48. In these circumstances, it is difficult to see how it could ever have been said that Ponds had become a member or shareholder of Advansys. In order to be a member and shareholder and one holding alleged 7.5 lakh shares, those shares would have had first to have been issued to Ponds, making Ponds a member of Advansys. Absent any such share issue, no rectification of the register of members could have been permitted. If, as it does indeed appear in the present case, all that Ponds could at highest lay claim to, was an agreement for purchase of shares (and even this is extremely doubtful and not established), Ponds would nonetheless first have to file a civil suit for specific performance of such an agreement. It could not bundle that claim for specific performance with an application for rectification of the register. The suit for specific performance was a necessary precursor to a rectification application.

"27. In other words, in order to qualify for rectification, every procedure as prescribed under the Companies Act before recording the name in the Register of the company has to be stated to have been complied with by the applicant at least that part as required by the Act and assertion of what has not been complied with under the Act and the Rules by the person or authority of the respondent- Company before the applicant claims for the rectification of such Register . The court has to examine on the facts of each case whether an application is for rectification or something else. So field or peripheral jurisdiction of the court under it would be what comes under rectification, not projected claims under the garb of rectification .

205. In the instant case, the application for rectification proceeds on the basis that the acquisition of shares by defendants No. 3 and 4 were illegal and void being in breach of the mandatory provisions of the SEBI Regulations of 1994. This was not a case where rectification was sought on the ground that the application for transfer was not properly made or duly stamped or that the name of the transferor did not appear in the share register or that any other formality had not been complied with, but on the ground that defendants No. 3 and 4 had acquired no title to the shares in view of the breach of the 1994 Regulations. In a case of this nature, the Court exercising jurisdiction under section 155 of the Companies Act will have to decide many important and complicated questions of law and fact. It will have to consider whether there was in fact a breach of the Regulations which would involve questions relating to interpretation of SEBI Act and the Regulations, the meaning of the word "acquirer", the meaning and import of "acting in concert, and appreciation of facts to reach a conclusion as to whether the defendants were really acting in concert, a decision on the question as to whether in the facts and circumstances, the defendants acquired any title to the shares at all, and a host of other questions which have been raised in the suit.
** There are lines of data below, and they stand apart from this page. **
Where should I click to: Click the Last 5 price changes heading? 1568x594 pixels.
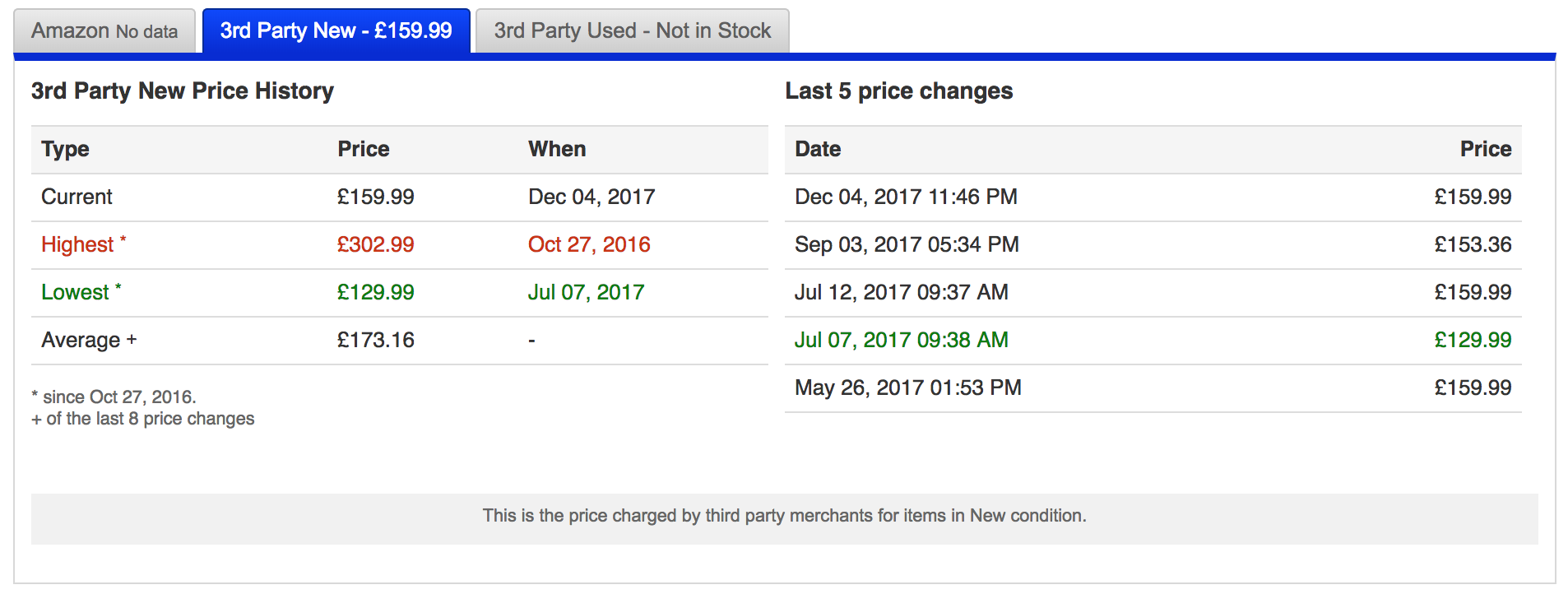pos(898,90)
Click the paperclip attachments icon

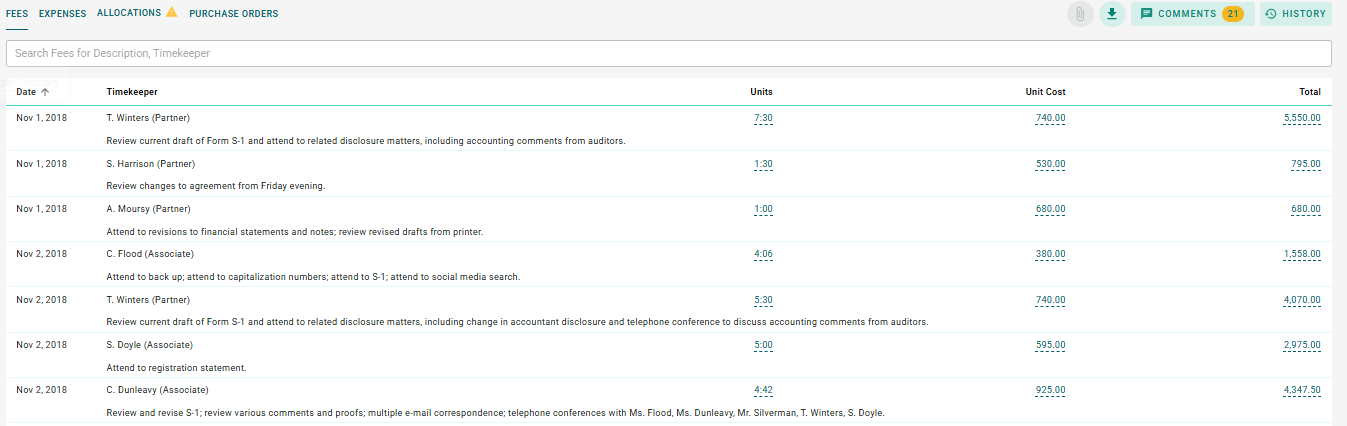pyautogui.click(x=1080, y=14)
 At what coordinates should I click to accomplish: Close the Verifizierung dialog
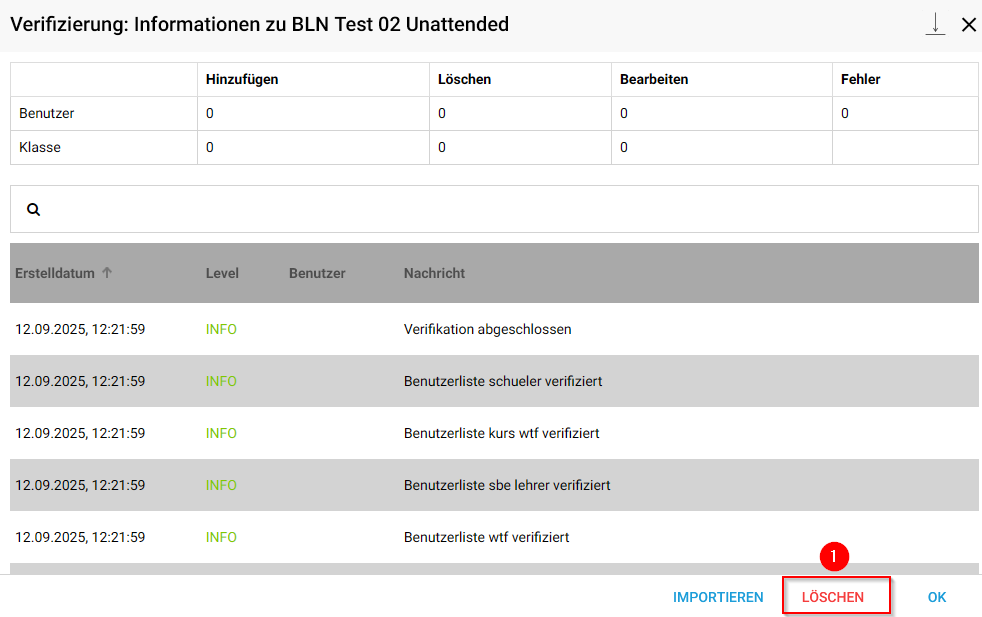[x=968, y=25]
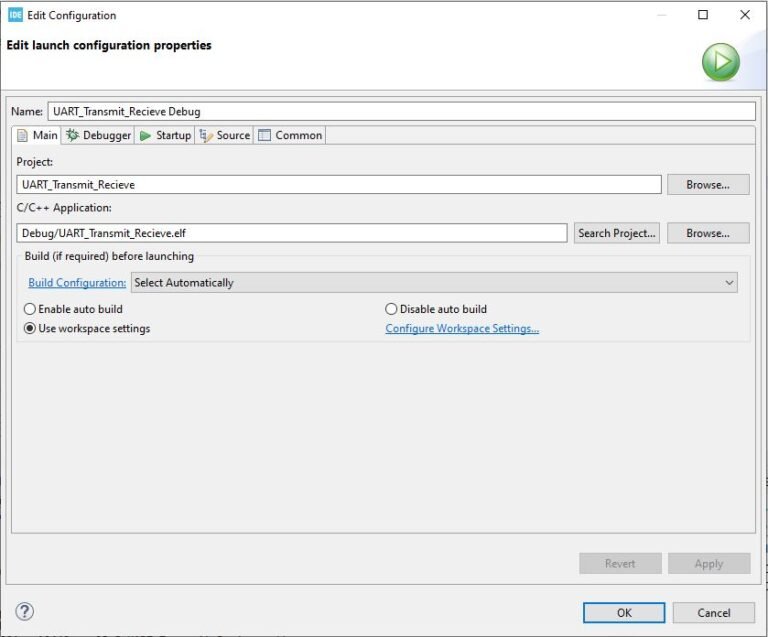Click the Main tab document icon
Image resolution: width=768 pixels, height=637 pixels.
tap(22, 135)
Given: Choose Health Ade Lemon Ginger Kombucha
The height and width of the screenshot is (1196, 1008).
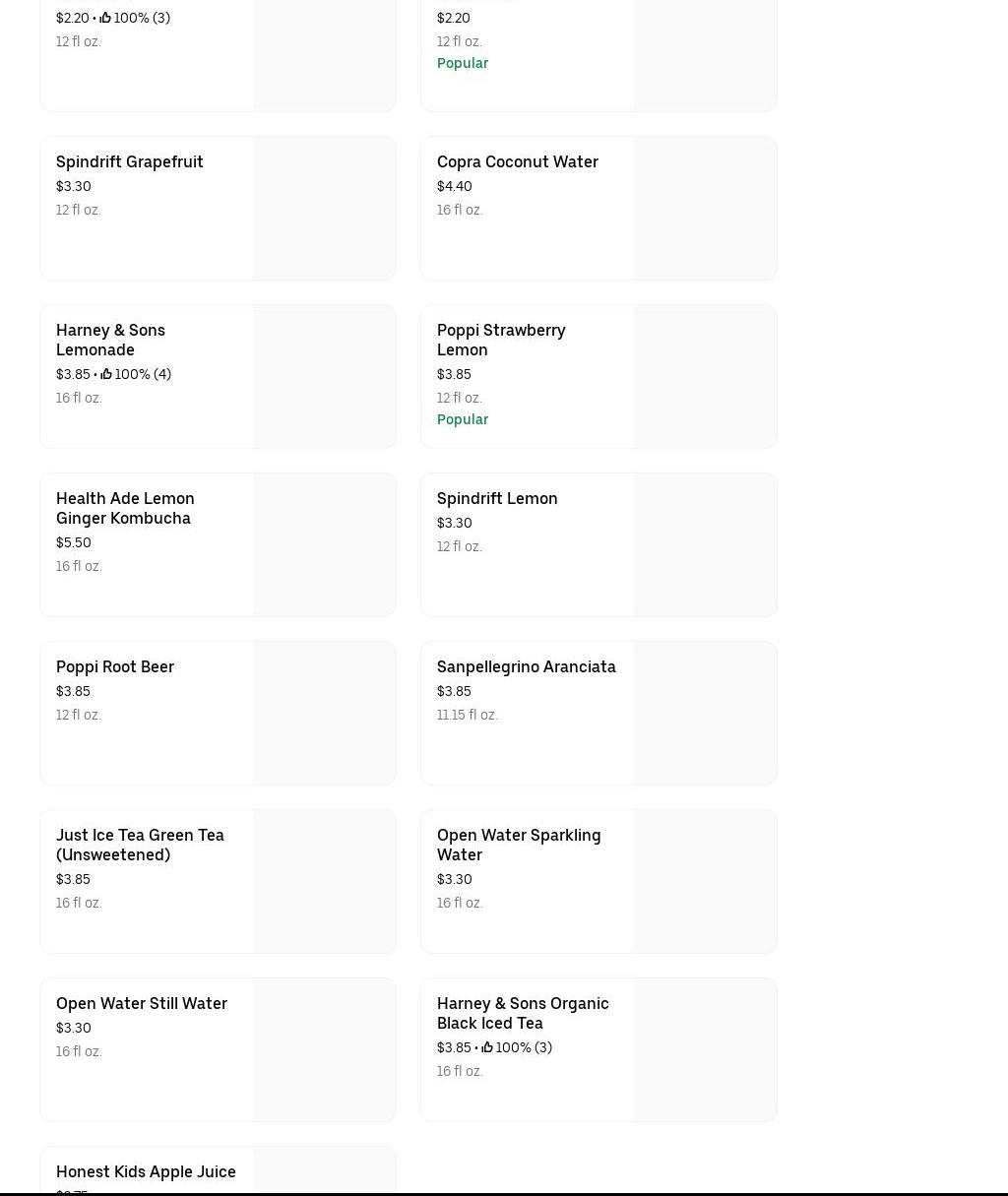Looking at the screenshot, I should click(x=125, y=508).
We are of the view that these questions cannot be decided in exercise of summary jurisdiction. The rectification of the register could be ordered only after answering all these questions and, therefore, having regard to the ratio in Ammonia Supplies Corporation Pvt Ltd., these are questions which did not fall within the "peripheral field of rectification" but raised complicated questions of law and fact, and questions of title, which could appropriately be 41 of 62 CA14-2014-F.DOC decided only by a Court of competent jurisdiction. They cannot, therefore, be considered to be questions raised within the peripheral field of rectification contemplated by section 155 of the Companies Act."